Done Elvire a été séduite par Don Juan,
qui l'a abandonnée ; lors d'une première scène
dans un acte précédent, elle a tenté en vain de le
reconquérir. Ici elle se présente devant lui pour la seconde
fois, dans un esprit tout à fait différent.
Lors de sa dernière année d'enseignement au Conservatoire
(1939-1940) Louis Jouvet, grand acteur de cinéma mais surtout de
théâtre, fit travailler cette tirade à une de ses
élèves, Claudia.
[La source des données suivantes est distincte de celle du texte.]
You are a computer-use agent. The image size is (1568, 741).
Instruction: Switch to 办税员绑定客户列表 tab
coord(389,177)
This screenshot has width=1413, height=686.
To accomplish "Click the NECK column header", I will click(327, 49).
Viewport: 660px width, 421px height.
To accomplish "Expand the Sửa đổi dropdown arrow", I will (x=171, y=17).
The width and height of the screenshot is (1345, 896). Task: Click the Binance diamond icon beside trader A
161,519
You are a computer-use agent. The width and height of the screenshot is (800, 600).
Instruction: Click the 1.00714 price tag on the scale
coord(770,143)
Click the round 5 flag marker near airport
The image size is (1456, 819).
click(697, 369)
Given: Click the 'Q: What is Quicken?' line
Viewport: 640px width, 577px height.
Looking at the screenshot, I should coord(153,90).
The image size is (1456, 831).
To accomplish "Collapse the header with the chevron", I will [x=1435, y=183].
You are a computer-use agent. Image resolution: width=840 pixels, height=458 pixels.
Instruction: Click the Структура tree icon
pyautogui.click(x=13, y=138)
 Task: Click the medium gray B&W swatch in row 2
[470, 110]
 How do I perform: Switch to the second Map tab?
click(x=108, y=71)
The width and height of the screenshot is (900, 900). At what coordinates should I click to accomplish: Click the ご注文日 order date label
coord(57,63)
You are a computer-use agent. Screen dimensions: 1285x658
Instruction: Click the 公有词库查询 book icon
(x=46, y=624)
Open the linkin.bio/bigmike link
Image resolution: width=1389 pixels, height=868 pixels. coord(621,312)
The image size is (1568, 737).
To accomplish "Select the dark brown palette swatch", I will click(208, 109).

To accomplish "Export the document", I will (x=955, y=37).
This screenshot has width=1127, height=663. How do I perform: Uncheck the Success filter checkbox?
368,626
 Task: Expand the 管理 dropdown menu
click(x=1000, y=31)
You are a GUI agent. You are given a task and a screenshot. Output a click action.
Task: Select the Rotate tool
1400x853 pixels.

Sa secrétaire nota les dialogues
complets des répétitions, ainsi que les déplacements
et les silences des uns et des autres. En 1986 Christine Jaques fit de
ces notes une pièce de théâtre, que Benoît Jacquot
filma.
RAGOTIN
Monsieur, voici une dame voilée qui vient vous parler.
DOM JUAN
Que pourrait-ce être ?
SGANARELLE
Il faut voir.
DONE ELVIRE
Ne soyez point surpris, Dom Juan, de me voir à cette heure et dans
cet équipage. C'est un motif pressant qui m'oblige à cette
visite, et ce que j'ai à vous dire ne veut point du tout de retardement.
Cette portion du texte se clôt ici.